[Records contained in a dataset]

____

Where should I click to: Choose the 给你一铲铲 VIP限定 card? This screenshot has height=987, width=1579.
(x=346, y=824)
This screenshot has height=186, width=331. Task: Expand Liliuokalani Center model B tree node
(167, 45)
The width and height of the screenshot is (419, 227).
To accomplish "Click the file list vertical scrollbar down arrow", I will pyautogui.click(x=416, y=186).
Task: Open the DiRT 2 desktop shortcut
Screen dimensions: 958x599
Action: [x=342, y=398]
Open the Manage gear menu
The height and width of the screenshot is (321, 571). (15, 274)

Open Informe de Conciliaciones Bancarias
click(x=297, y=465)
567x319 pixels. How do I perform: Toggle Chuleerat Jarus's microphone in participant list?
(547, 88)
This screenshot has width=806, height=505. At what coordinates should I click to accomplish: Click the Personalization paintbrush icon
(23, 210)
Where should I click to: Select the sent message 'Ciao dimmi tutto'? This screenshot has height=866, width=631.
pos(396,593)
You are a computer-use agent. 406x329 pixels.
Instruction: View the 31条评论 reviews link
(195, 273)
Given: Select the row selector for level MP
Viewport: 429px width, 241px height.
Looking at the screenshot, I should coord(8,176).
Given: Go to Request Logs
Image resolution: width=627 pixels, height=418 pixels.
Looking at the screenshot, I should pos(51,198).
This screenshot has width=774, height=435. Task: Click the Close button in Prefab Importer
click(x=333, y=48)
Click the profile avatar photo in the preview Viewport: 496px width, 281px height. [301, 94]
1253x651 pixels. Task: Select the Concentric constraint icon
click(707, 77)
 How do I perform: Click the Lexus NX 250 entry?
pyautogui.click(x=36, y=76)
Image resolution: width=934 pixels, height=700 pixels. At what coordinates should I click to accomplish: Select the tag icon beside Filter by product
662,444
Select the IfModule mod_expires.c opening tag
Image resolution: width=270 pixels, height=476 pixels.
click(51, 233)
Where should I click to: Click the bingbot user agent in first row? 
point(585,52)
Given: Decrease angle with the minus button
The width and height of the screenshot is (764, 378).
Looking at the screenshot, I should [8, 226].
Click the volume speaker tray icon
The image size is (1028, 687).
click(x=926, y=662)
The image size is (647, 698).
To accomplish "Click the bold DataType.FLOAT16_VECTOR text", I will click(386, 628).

____

### TASK PROMPT:
All lines above from the one containing "This screenshot has width=806, height=505." to the one containing "Select the IfModule mod_expires.c opening tag" must be repeated exactly, both lines included, and no others.

### SOLUTION FOR THIS PROBLEM:
This screenshot has width=806, height=505. At what coordinates should I click to accomplish: Click the Personalization paintbrush icon
(23, 210)
Where should I click to: Select the sent message 'Ciao dimmi tutto'? This screenshot has height=866, width=631.
pos(396,593)
You are a computer-use agent. 406x329 pixels.
Instruction: View the 31条评论 reviews link
(195, 273)
Given: Select the row selector for level MP
Viewport: 429px width, 241px height.
Looking at the screenshot, I should coord(8,176).
Given: Go to Request Logs
Image resolution: width=627 pixels, height=418 pixels.
Looking at the screenshot, I should pos(51,198).
This screenshot has width=774, height=435. Task: Click the Close button in Prefab Importer
click(x=333, y=48)
Click the profile avatar photo in the preview Viewport: 496px width, 281px height. [301, 94]
1253x651 pixels. Task: Select the Concentric constraint icon
click(707, 77)
 How do I perform: Click the Lexus NX 250 entry?
pyautogui.click(x=36, y=76)
Image resolution: width=934 pixels, height=700 pixels. At what coordinates should I click to accomplish: Select the tag icon beside Filter by product
662,444
Select the IfModule mod_expires.c opening tag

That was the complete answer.